Palmsonntag C (05.04.1998)

L1: Jes 50,4-7; L2: Phil 2,6-11; Passions-Ev: Lk 22,14-23,56


Josef Spindelböck

Liebe Brüder und Schwestern im Herrn!

Als Jesus auf einem jungen Esel unter dem Jubel der Menschen in die Stadt Jerusalem einzog, da wußte und ahnte außer ihm wohl niemand, daß er wenige Tage später von ebendiesen Menschen zum Tode verurteilt und gekreuzigt werden sollte. Wie schnell sich doch die öffentliche Meinung wandeln kann!

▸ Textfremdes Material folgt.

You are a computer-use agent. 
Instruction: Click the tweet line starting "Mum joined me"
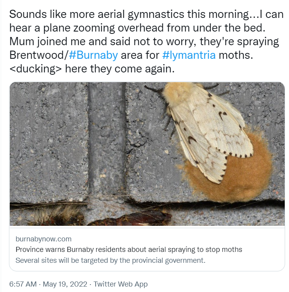tap(144, 42)
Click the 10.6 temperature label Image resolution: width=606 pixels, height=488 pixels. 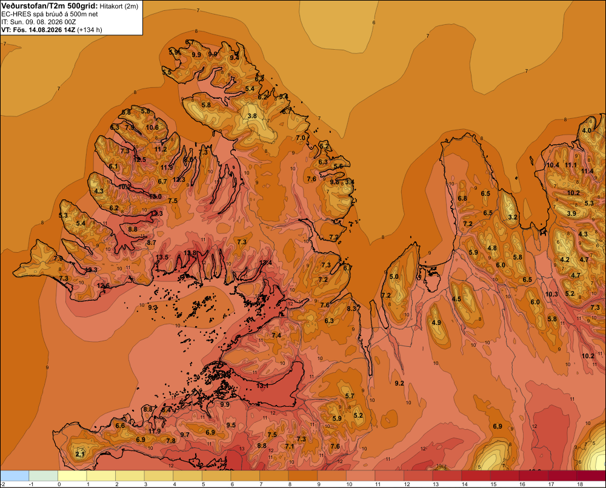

Es ist darum oberflächlich, wenn wir unsere Mitmenschen nur aufgrund ihres äußeren Erfolgs beurteilen, der sich sehr bald als Mißerfolg herausstellen kann. Dasselbe gilt auch umgekehrt. Im Reich Gottes gelten andere Gesetze. Nicht das Laute, Auffällige und massenhaft Begeisternde stammt von Gott, sondern das leise Wirken des Heiligen Geistes in den Herzen der Menschen ist es, das die Welt verändert und das Reich Gottes unter uns seinen Anfang nehmen läßt.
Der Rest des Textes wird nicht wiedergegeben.